Forgive the lapse into first person.
Thursday, May 29, 2008
Dear Medical Director and Other Pertinent Senior Managers,
It is with absolute joy that I, newFNP, submit to you my letter of resignation. Hooray! To quote a decreasingly relevant but still important songstress, "Holiday-ay [oh yeah, oh yeah], celebray-ate [come on, let's celebrate]!"
I see that you are scratching your heads wondering why I, newFNP, may be leaving. Is it the unreasonable workload, you may be asking? It is not. Is it the lack of support staff in the clinic? Not that either. Is it the incessant drama? Alas, I have grown immune to it. Is it the working through lunch almost every day? No, in fact, I, newFNP, think of that as part of my calorie restriction plan!
Is it the fact that, despite our mutual agreement that adults with chronic diseases should have thirty minutes allotted for physicals, they continue to have fifteen minutes and I, newFNP, am expected to take good care of them in that time frame? Ditto for new prenatals and IUD insertions. No, I have begrudgingly accepted that I must see another patient faster in order to have a longer time with the more demanding patients. I, newFNP, am a natural-born problem solver!

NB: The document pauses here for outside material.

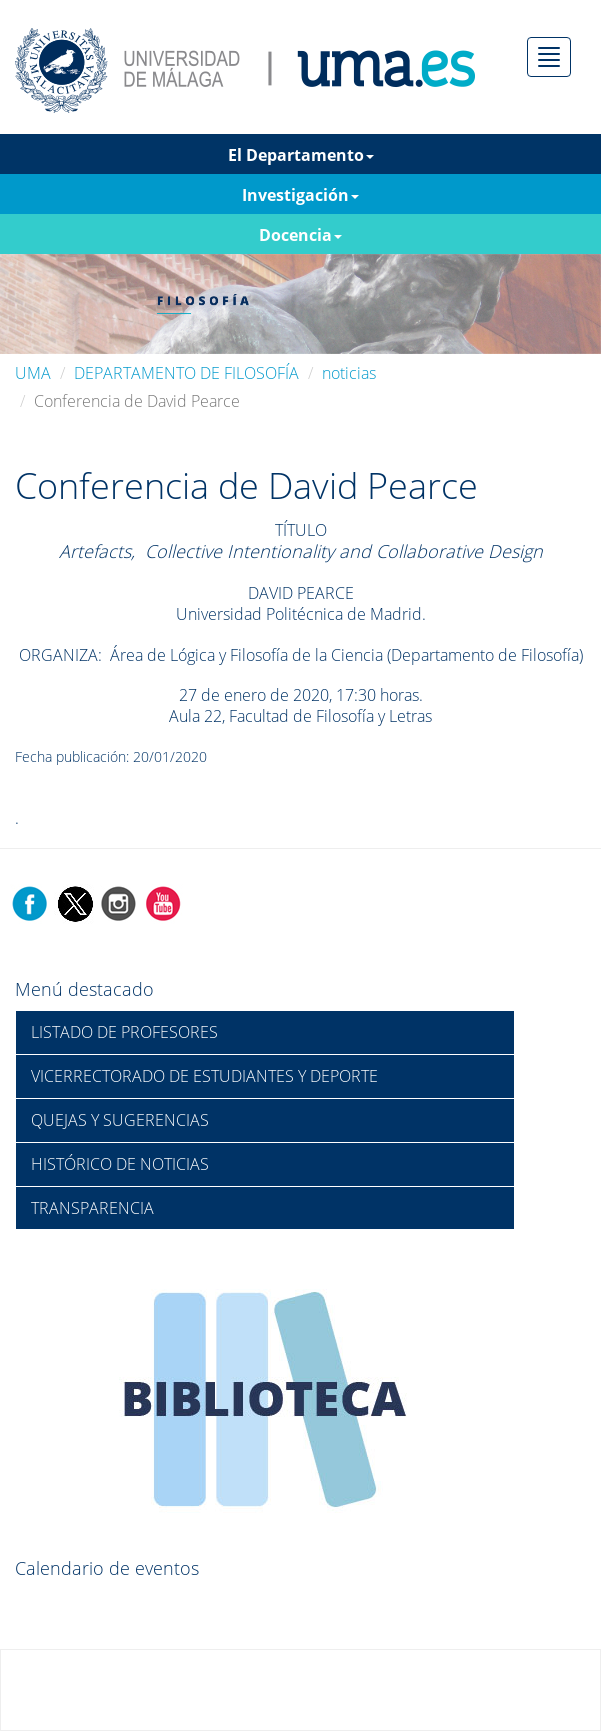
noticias (349, 373)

Is it the fact that I, newFNP, earn $15,000 less per annum than the provider who referred the patient with the markedly enlarged prostate to nephrology? I know, I know, I am not supposed to know the salaries of other providers but - guess what? I do, and that still is not the reason I, newFNP, am leaving. Is it the fact that, despite having brought concerns to you all several times, only to have you nod empathically and promise to address these aforementioned concerns, you do nothing? Amazingly, no.

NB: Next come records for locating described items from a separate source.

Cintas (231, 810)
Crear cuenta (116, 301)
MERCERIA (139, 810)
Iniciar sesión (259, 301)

As you can see, I, newFNP, am willing to put up with a shitload of crapola because I am a schmuck and committed to community health! So you can go ahead and pile this dump-truck of crap on me and I, newFNP will stay! I do not expect that you will thank me, only that I will receive my bi-weekly paycheck. I must admit that you have unfailingly delivered in this! I wonder if you laugh when you see how many hours I, newFNP, have worked for the amount of money you pay me? Not that it matters. As I have already noted, I am not leaving over paltry concerns such as salary.
No, I am leaving because you continue to fuck up my schedule. That's right. After almost three years of employment, you continue to change my day off and have appeared to have settled on Tuesday. Well guess what? No thank you, Sirs and Madams. I understand that so-and-so has school and so-and-so has another job and so-and-so never works Saturdays. Because I, newFNP, have demonstrated flexibility in the past, I see that you saw fit to take advantage of that yet again. Why should I ever have doubted you? You are a consistent bunch, after all! Consistent in screwing up my schedule!
No hard feelings, eh?
Taking this job and shoving it, fondly of course.
NewFNP is clear that she cannot say this to her supervisors, but she is unsure why they are so unfailingly unrealistic. Is it wrong to hate them? NewFNP thinks not. Is it, after all, the natural order of things.
Tuesdays off? Didn't we already go through this with the last inept scheduler?
NewFNP is nothing but a hater tonight. Not even a delicious homemade meal of sesame-encrusted seared ahi with organic broccoli and rosemary fingerling potatoes could extinguish her fiery distaste of her clinic and its retarded scheduling.